Mascot of the Houston Astros

Orbit is the mascot of Major League Baseball's Houston Astros. He is a lime green alien wearing an Astros jersey with antennae extending into baseballs. Orbit was the team's official mascot from the 1990 through the 1999 seasons until the 2000 season, where Junction Jack was introduced as the team's mascot with the move from the Astrodome to then Enron Field. Orbit returned on November 2, 2012, at the unveiling of the Astros new look for their 2013 debut in the American League. The name Orbit pays homage to Houston's association with NASA and nickname Space City.

==History==
In April 1977, the Astros introduced their first mascot, Chester Charge. At that time there was only one other mascot in major league baseball, which was the San Diego Chicken. Chester Charge was a 45-pound costume of a cartoon Texas cavalry soldier on a horse. Chester appeared on the field at the beginning of each home game, during the seventh inning stretch and then ran around the bases at the conclusion of each win. At the blast of a bugle, the scoreboard would light up and the audience would yell, “Charge!” The first Chester Charge was played by Steve Ross who was then an 18-year-old Senior High School student.

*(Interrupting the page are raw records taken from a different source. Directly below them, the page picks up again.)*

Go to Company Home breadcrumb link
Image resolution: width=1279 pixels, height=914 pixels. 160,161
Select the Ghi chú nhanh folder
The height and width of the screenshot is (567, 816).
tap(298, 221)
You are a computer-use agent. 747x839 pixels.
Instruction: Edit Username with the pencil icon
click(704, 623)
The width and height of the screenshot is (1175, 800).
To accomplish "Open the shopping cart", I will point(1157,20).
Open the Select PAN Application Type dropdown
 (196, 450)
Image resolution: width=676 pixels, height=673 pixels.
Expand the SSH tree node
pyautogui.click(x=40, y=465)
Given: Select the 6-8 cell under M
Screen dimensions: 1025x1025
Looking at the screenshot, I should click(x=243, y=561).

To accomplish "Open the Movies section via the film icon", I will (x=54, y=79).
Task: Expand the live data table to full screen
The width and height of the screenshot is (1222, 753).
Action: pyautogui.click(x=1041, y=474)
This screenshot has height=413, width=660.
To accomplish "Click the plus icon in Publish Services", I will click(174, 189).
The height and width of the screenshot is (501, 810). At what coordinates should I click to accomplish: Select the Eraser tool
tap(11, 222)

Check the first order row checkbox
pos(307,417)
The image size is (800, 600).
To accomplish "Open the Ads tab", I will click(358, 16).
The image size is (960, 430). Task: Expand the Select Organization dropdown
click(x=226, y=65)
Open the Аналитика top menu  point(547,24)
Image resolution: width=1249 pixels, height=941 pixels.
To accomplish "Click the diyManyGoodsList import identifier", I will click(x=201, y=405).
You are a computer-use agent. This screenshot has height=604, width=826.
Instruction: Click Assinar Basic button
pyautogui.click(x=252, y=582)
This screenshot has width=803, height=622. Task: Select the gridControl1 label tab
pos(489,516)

Following a visit to then the AAA-Astros affiliate, the Tucson Toros in 1989, former team marketing Vice President Ted Haracz sought to bring the Toros' mascot, Tuffy to Houston to serve as the team's mascot. Although Tuffy was not promoted from Tucson, Hal Katzman, who performed as Tuffy was invited by the team to serve as Orbit for the 1990 season. The development of a team mascot for the 1990 season was viewed by the team as an important piece in its community outreach programs, specifically with children. John Sorrentino was the newly appointed Director of Community Relations. Sorrentino became instrumental in the design phase of the mascot costume as well as the design of the community outreach program. Sorrentino was able to form a partnership with the FBI and its director, William Sessions to create a "Stay in School, Stay Drug Free" to elementary schools in the Houston area. Both the naming and design of the mascot were established from suggestion from Houston-area schoolchildren. The design for Orbit was derived from more than 10,000 children's drawings submitted to the Astros, with the final design being a composite of the various drawings submitted. The first public appearance of Orbit occurred in January 1990 at Heflin Elementary School.

One of the more notable incidents involving Orbit occurred when umpire Gary Darling ejected the mascot from the game for arguing balls and strikes. In addition to his role as the Astros' mascot, Orbit made a one-time appearance as "Marty the Mariner Martian" during a "Turn Ahead the Clock" promotion at a 1998 Seattle Mariners game.
Orbit was replaced with Junction Jack beginning in the 2000 season, with the team's move from the Astrodome to then Enron Field. Orbit would return to service in 2012 with the Astros branding change.

Orbit was inducted in 2024 into the Mascot Hall of Fame, joining fellow mascots from around Major League Baseball who have received this honor.